Aunque tiene experiencia en estas labores, ella cuenta que gracias al programa "Mujeres que reverdecen", liderado por la Secretaría de Ambiente y el Jardín Botánico, ha logrado fortalecer sus conocimientos en la conservación de la naturaleza y ha aprendido importantes lecciones sobre la forma en que puede cultivar sus propios alimentos de manera sostenible.

Para ella, esta iniciativa se ha convertido en una oportunidad para reconectarse con su pasión por el medioambiente, intercambiar experiencias con otras mujeres y adquirir nuevos saberes.

"Estoy muy feliz con el programa. Vivo muy agradecida porque yo estaba pasando un momento duro en mi vida. Por lo menos, a mí me ha servido para salir de esa situación y poder volver a trabajar la naturaleza, que era lo que tanto anhelaba", expresa.

Uno de sus consejos para quienes quieran cultivar sus propias aromáticas es sembrar adentro de la casa el 'piecito' y luego sacarlas a la huerta con la misma tierra. 
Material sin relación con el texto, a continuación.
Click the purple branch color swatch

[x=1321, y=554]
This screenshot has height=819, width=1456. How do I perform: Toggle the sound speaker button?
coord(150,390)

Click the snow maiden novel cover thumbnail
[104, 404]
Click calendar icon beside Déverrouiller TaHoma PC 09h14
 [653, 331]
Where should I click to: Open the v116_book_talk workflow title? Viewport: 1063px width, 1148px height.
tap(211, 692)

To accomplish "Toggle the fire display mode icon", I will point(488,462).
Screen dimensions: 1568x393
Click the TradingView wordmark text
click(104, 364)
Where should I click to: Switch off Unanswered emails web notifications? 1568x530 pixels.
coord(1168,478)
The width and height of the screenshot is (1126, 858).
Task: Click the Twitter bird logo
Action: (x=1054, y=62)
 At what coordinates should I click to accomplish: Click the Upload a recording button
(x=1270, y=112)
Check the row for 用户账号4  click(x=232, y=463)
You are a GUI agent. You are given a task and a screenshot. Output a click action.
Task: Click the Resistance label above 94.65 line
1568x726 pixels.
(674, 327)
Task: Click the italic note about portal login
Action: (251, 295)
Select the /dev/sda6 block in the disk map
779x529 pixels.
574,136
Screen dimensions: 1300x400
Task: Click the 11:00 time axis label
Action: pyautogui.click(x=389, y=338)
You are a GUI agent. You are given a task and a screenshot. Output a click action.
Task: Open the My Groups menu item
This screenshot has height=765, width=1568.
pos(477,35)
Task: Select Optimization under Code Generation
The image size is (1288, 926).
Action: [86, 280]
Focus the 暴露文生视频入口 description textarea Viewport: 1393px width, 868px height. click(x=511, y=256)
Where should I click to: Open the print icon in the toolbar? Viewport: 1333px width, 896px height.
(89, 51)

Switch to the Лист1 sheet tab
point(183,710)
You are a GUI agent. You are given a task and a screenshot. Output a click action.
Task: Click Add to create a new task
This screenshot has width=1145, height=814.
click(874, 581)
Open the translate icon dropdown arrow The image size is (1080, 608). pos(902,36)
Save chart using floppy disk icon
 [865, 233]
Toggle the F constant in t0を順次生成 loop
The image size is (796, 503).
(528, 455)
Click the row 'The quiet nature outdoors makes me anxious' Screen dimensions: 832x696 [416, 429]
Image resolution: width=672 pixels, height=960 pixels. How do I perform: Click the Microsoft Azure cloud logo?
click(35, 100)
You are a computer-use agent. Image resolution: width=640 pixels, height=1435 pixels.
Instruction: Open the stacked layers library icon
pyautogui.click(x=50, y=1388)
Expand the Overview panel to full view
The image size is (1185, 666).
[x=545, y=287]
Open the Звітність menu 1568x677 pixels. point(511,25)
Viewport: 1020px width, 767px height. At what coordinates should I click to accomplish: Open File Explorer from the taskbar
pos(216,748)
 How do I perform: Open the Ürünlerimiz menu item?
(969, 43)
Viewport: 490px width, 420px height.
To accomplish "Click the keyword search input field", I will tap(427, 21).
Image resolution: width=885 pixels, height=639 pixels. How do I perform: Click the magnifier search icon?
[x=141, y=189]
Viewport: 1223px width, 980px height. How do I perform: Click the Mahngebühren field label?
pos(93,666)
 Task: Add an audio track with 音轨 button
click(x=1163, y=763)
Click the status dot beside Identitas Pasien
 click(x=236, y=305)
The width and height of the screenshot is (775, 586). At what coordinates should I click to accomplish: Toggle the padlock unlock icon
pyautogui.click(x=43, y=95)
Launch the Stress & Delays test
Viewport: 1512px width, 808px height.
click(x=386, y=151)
Esperanza tiene 65 años y vive con sus tres hijos. En sus ratos libres pinta, lee, cuida la huerta y, por las tardes, se dedica a las capacitaciones del programa ¿Mujeres que reverdecen¿.

¿Qué es "Mujeres que reverdecen"?

Es una iniciativa impulsada por la alcaldesa Claudia López para fortalecer las capacidades de mujeres en situación de vulnerabilidad y apoyarlas económicamente, al tiempo que se avanza en el reverdecimiento de Bogotá.

El programa tiene dos estrategias: Aprender haciendo y Sembradoras por la ReactivAcción. La primera, a la que está vinculada Esperanza, consiste en un proceso de formación teórico-práctico de seis meses en restauración y mantenimiento de ecosistemas, huertas agroecológicas, mejoramiento de coberturas vegetales y viverismo, con el que se benefician 4.000 mujeres a través de transferencias mensuales condicionadas de $560.000.

La segunda consiste en la generación de 1.070 empleos verdes, dirigidos especialmente a mujeres, a través de 20 organizaciones no gubernamentales ambientales.